• **WHAT YOU NEED TO DO**
Reproduce each of the following rows word for word, keeping their order.

• **DATA PROVIDED**

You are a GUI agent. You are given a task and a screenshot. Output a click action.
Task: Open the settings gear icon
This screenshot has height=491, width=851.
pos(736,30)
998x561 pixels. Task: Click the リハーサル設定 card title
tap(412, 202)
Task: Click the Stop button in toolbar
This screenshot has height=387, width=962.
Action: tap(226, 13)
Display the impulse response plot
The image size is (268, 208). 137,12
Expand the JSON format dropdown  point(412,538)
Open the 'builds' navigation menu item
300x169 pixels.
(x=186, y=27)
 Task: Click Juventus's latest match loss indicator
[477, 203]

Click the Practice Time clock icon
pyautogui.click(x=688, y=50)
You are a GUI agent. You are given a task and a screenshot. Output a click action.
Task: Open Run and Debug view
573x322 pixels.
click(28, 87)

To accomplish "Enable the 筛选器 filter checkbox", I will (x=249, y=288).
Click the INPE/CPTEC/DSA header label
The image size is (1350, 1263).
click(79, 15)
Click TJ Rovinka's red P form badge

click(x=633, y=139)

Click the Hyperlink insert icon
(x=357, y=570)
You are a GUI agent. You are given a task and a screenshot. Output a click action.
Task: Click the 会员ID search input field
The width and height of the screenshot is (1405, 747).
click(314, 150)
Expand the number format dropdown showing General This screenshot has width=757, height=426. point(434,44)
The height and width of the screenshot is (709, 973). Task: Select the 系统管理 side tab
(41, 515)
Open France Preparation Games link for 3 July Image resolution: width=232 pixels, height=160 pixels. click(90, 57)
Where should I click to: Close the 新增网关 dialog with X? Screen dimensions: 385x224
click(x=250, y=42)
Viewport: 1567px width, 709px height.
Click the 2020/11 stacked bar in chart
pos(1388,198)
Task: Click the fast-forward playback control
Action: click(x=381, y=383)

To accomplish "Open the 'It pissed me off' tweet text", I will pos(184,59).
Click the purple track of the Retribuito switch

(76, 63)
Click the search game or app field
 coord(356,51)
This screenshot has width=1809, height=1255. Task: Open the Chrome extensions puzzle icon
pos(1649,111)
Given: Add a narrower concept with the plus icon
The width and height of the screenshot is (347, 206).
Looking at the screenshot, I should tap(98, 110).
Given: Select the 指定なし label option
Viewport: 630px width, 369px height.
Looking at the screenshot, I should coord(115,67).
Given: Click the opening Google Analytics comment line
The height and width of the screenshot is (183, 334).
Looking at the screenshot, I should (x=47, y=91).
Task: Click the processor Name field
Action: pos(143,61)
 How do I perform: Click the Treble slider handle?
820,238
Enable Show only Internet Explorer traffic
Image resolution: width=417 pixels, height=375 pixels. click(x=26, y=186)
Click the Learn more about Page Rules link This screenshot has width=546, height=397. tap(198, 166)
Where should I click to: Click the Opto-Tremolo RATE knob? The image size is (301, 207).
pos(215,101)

• **COMPLETED TASK**
You are a GUI agent. You are given a task and a screenshot. Output a click action.
Task: Open the settings gear icon
This screenshot has height=491, width=851.
pos(736,30)
998x561 pixels. Task: Click the リハーサル設定 card title
tap(412, 202)
Task: Click the Stop button in toolbar
This screenshot has height=387, width=962.
Action: tap(226, 13)
Display the impulse response plot
The image size is (268, 208). 137,12
Expand the JSON format dropdown  point(412,538)
Open the 'builds' navigation menu item
300x169 pixels.
(x=186, y=27)
 Task: Click Juventus's latest match loss indicator
[477, 203]

Click the Practice Time clock icon
pyautogui.click(x=688, y=50)
You are a GUI agent. You are given a task and a screenshot. Output a click action.
Task: Open Run and Debug view
573x322 pixels.
click(28, 87)

To accomplish "Enable the 筛选器 filter checkbox", I will (x=249, y=288).
Click the INPE/CPTEC/DSA header label
The image size is (1350, 1263).
click(79, 15)
Click TJ Rovinka's red P form badge

click(x=633, y=139)

Click the Hyperlink insert icon
(x=357, y=570)
You are a GUI agent. You are given a task and a screenshot. Output a click action.
Task: Click the 会员ID search input field
The width and height of the screenshot is (1405, 747).
click(314, 150)
Expand the number format dropdown showing General This screenshot has width=757, height=426. point(434,44)
The height and width of the screenshot is (709, 973). Task: Select the 系统管理 side tab
(41, 515)
Open France Preparation Games link for 3 July Image resolution: width=232 pixels, height=160 pixels. click(90, 57)
Where should I click to: Close the 新增网关 dialog with X? Screen dimensions: 385x224
click(x=250, y=42)
Viewport: 1567px width, 709px height.
Click the 2020/11 stacked bar in chart
pos(1388,198)
Task: Click the fast-forward playback control
Action: click(x=381, y=383)

To accomplish "Open the 'It pissed me off' tweet text", I will pos(184,59).
Click the purple track of the Retribuito switch

(76, 63)
Click the search game or app field
 coord(356,51)
This screenshot has width=1809, height=1255. Task: Open the Chrome extensions puzzle icon
pos(1649,111)
Given: Add a narrower concept with the plus icon
The width and height of the screenshot is (347, 206).
Looking at the screenshot, I should tap(98, 110).
Given: Select the 指定なし label option
Viewport: 630px width, 369px height.
Looking at the screenshot, I should coord(115,67).
Given: Click the opening Google Analytics comment line
The height and width of the screenshot is (183, 334).
Looking at the screenshot, I should (x=47, y=91).
Task: Click the processor Name field
Action: pos(143,61)
 How do I perform: Click the Treble slider handle?
820,238
Enable Show only Internet Explorer traffic
Image resolution: width=417 pixels, height=375 pixels. click(x=26, y=186)
Click the Learn more about Page Rules link This screenshot has width=546, height=397. tap(198, 166)
Where should I click to: Click the Opto-Tremolo RATE knob? The image size is (301, 207).
pos(215,101)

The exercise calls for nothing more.